Сейчас, например, мы живем в сильно семидесятых. Юный Владимир Путин и его нынешние товарищи в эпоху застоя только делали первые шаги во взрослой жизни: шли в партию, КГБ… Молодые, умные и, главное, амбициозные ребята, которым предстояло долгое к вершинам государственной власти. Уж они-то знали еще тогда, что и где надо подлатать, чтобы и без того неплохая жизнь в стране стала совсем прекрасной.
Колбаса всех сортов, открытые границы и свобода если не слова, то частного высказывания — запредельная диссидентская фантастика, которая могла являться выпускнику ЛГУ Путину разве что в мечтательных снах.
Подобное восприятие дня сегодняшнего объясняет невозможность проведения каких бы то ни было серьезных реформ. С точки зрения Путина, все уже сделано, идеал достигнут. Необходимо лишь сберечь его, не дать погубить.
Основу нынешнего протестного движения составляют люди молодые, родившиеся, в основном, после 1980 года, а потому Брежнева не помнящие. Для них происходящее — гадкое оживление трупа, а совсем не благословение, как для их отцов. Перед ними стоит иная задача (построить идеальные нулевые), и лозунг «за честные выборы» в этом смысле — только первая ласточка.
Капкан описанной спиралевидной траектории развития России состоит в том, что, даже если к двадцатым-тридцатым годам нынешнего столетия, наконец, будут созданы «правильные» нулевые, подросшим к тому времени молодых людям душно будет уже и в этом воздухе.
Духота, однако, духоте рознь. Поколенческий разрыв, так или иначе, лежит в основе политики даже самых развитых демократий. Настоящий же вопрос состоит в том, удастся ли российской политике, несмотря ни на что, впервые полностью выйти из области несвободы: начиная с 1950-х, она поступательно, хоть и медленно, двигалась в этом направлении.

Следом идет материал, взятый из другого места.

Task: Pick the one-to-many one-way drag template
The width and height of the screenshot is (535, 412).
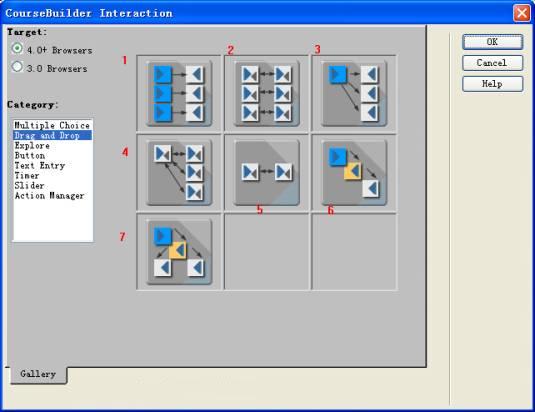Action: point(354,93)
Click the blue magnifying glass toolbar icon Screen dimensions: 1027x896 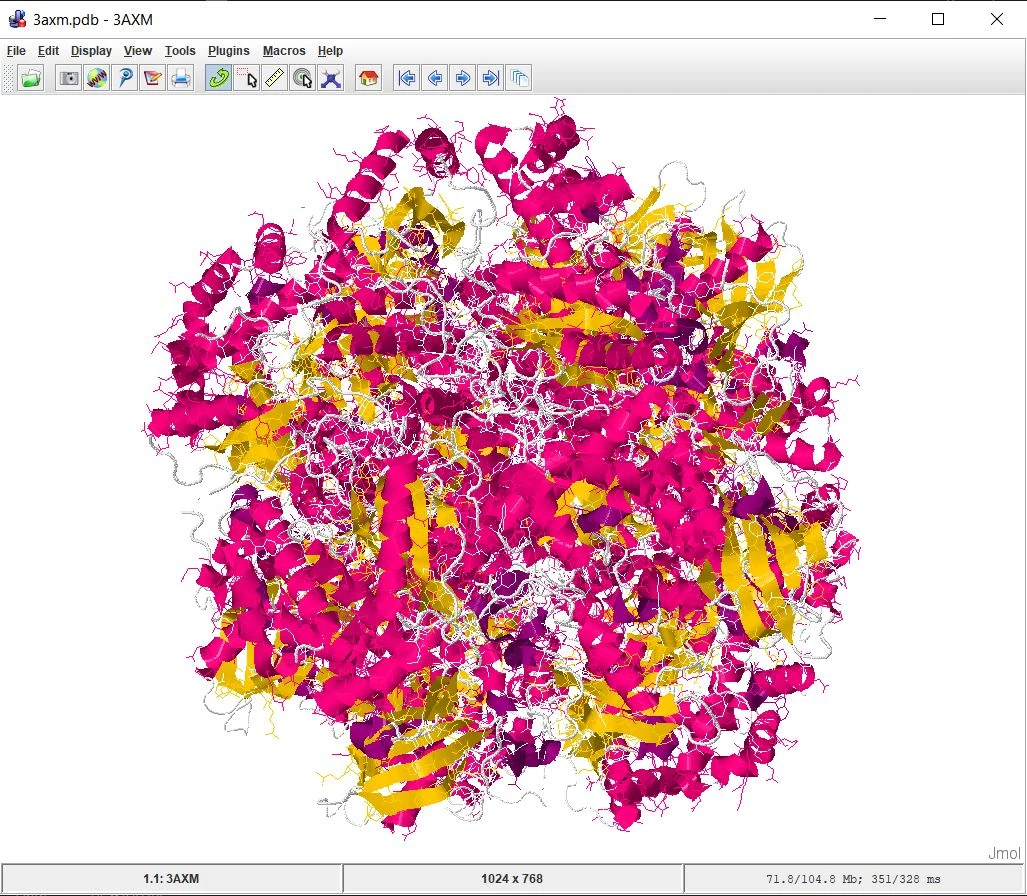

Ответ на него зависит от того, кто именно будет в обозримом будущем строить идеальные нулевые (в том, что они будут строиться, сомнений нет). Если, как и в прошлый раз, этим займутся молодые «прихвостни» системы — комсомольцы новой породы, вышедшие в отставку «комиссары» молодежных движений и особо креативные юные единороссы, о подлинной демократии можно будет забыть минимум еще на поколение. Передача власти из рук в руки и вполне предсказуемые выборы подтвердят, что мы хоть и в более мягком, но все же в авторитаризме.
Я бы попробовал дать и более радужный прогноз, но не вижу пока желающих из противоположного лагеря сразиться со всеми этими бурматовыми-шлегелями-сидякинами за право построить наш маленький золотой век, в который захочется возвращаться вечно.